While the situation varies in different European countries according to local conditions and national regulation, a few recurring trends and lessons can be observed.
Rising demand, loss of staff
On the one hand, there are staff shortages in several countries due to waste workers falling sick or being quarantined. On the other, there is an increase in the need for their services. There has been a significant rise in household waste, including food and other organic waste, due to citizens staying at home.
There has also been a tremendous increase in bulky waste as residents clear out their homes, leading to the shutdown of local recycling centres to ensure social distancing and in an increase in unauthorised dumping.
In some countries, such as Austria and Estonia, some local private waste managers have stopped their activities at very short notice because of the outbreak and local governments had to quickly implement solutions to ensure continuity of service.
The recycling chain is facing challenges for some waste streams. For textile or metals for example, collection is running as usual, but the stores and factories which would normally buy these materials are often closed. What’s more, the paper waste stream is thinning due to stores no longer throwing away paper and cardboard. Factories recycling to produce toilet paper or tissues are concerned about shortages.

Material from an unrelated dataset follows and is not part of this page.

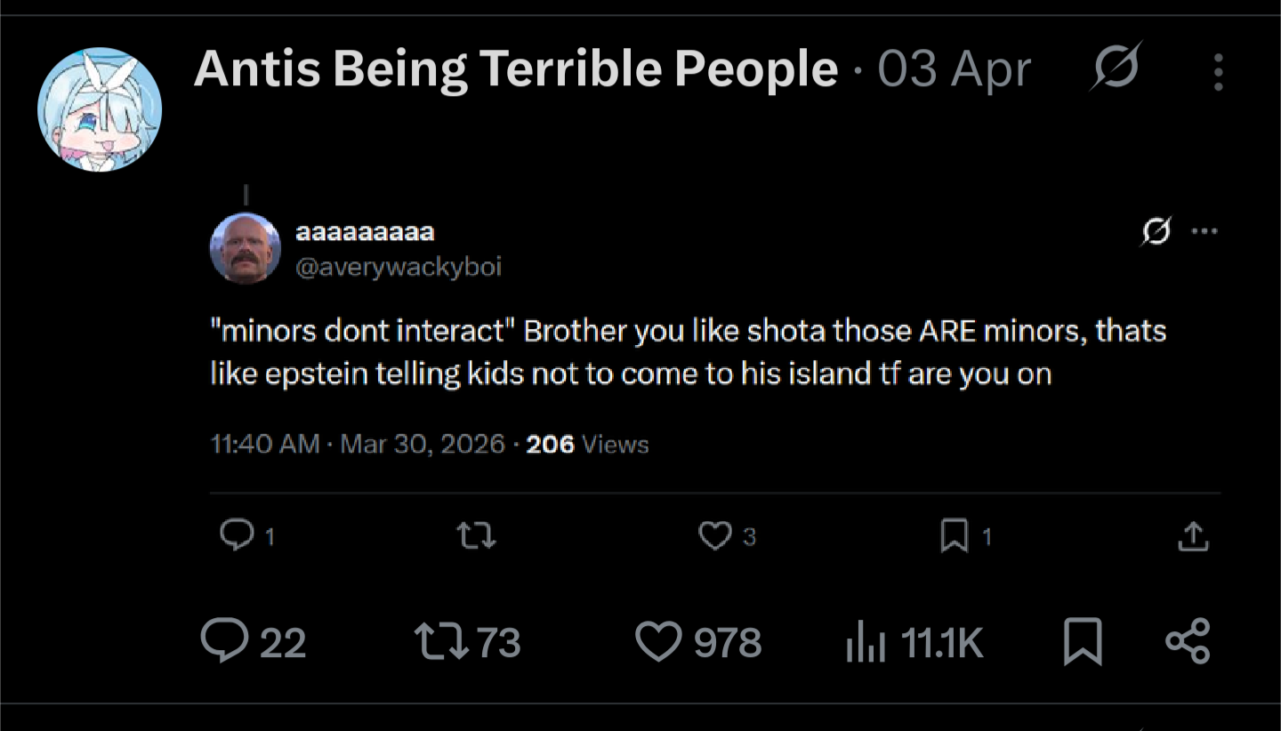Bookmark the quoted tweet

coord(955,535)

In the majority of countries, dedicated task forces have been created to assess the situation in real time and prepare contingency plans. National governments are providing guidelines and recommendations for local authorities. Waste services are considered everywhere to be a key public service for the health of citizens and are still running.

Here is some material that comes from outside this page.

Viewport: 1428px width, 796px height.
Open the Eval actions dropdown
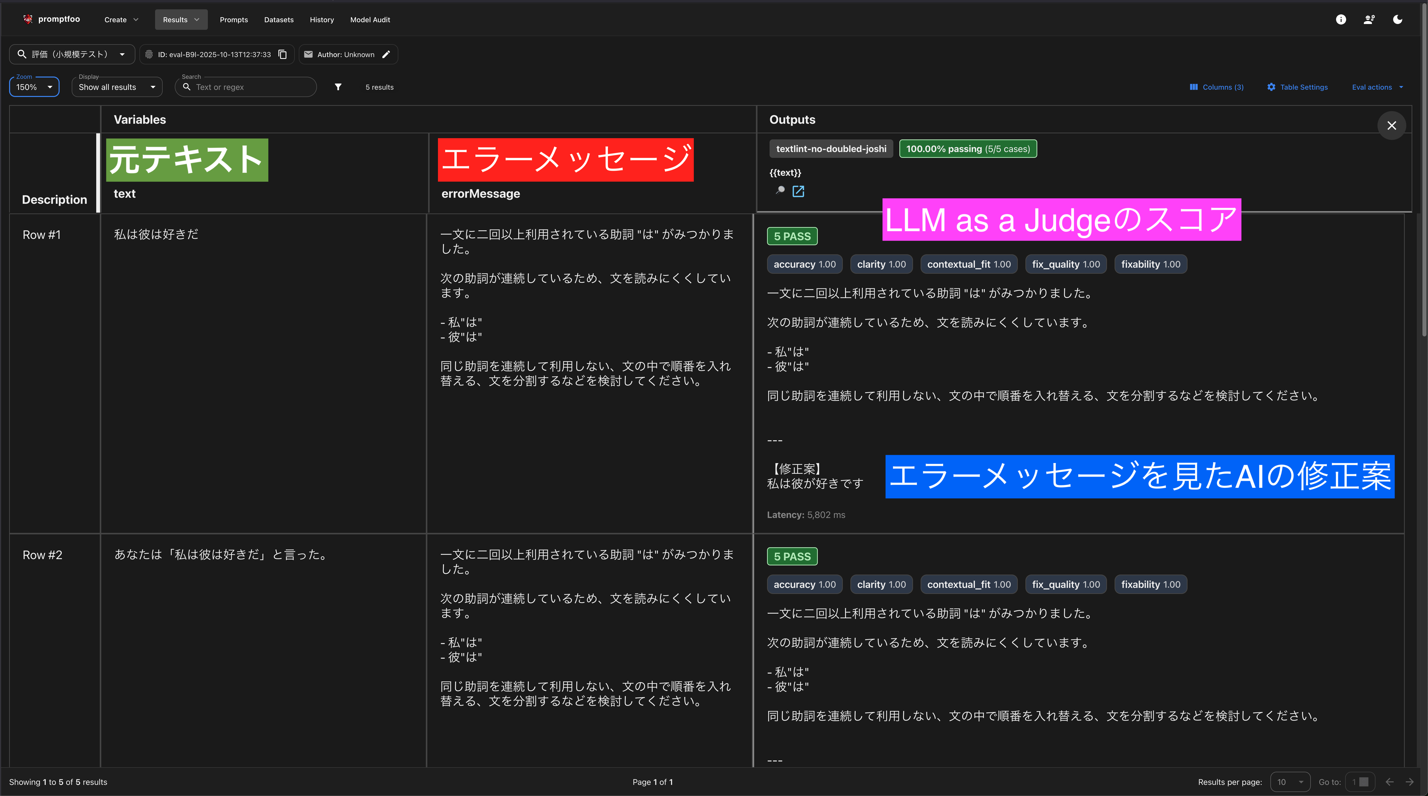pyautogui.click(x=1378, y=87)
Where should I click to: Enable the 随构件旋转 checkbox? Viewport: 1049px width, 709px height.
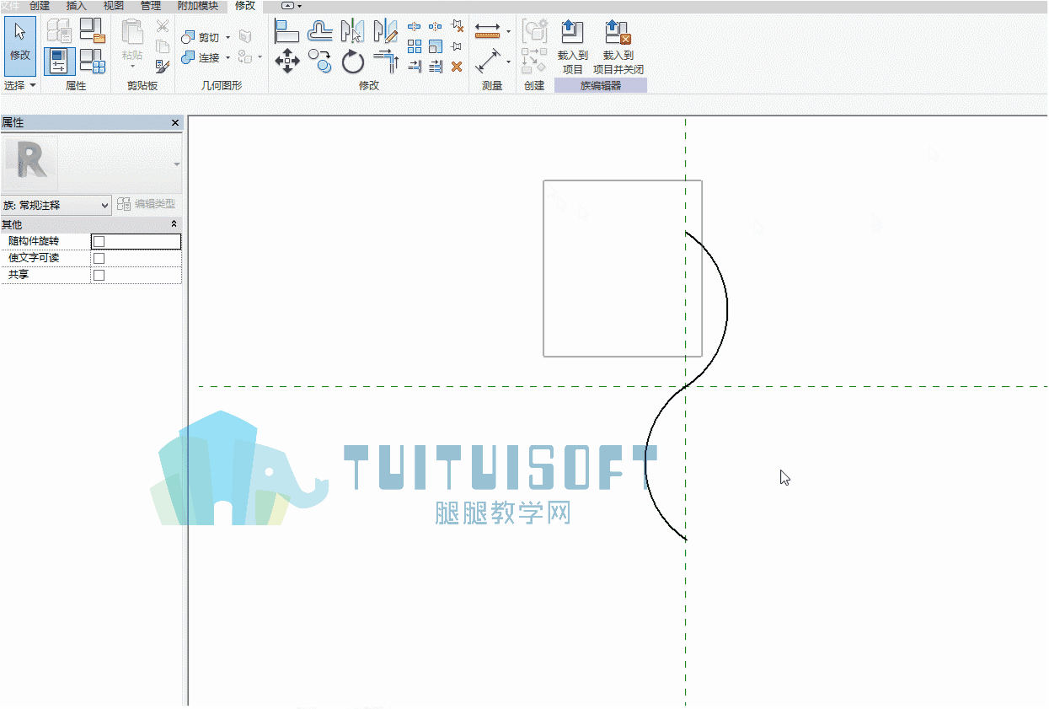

Several measures have been taken to adapt to the rise in waste and reduction in waste personnel. Local governments are sometimes joining forces with other public institutions and with private companies to maintain waste collection. In Spain for instance, civil protection units and even military emergency units are ensuring collection where necessary. In Germany, the managers of commercial waste, who otherwise have no customers due to store and restaurant closures, are assisting public waste managers.
Many cities are prioritising waste streams. Food, organic, residual and medical waste are typically given priority. The collection of other streams, such as packaging and paper, can be reduced if necessary.
In Spain, Italy and Germany, new protocols have been put in place to manage waste from quarantined individuals. These people no longer sort their own waste but put everything in one bag. Waste workers are to be equipped with masks and individual protection, although this can be difficult to achieve given the current shortages. In Germany, waste personnel will soon be tested to check if they have been infected.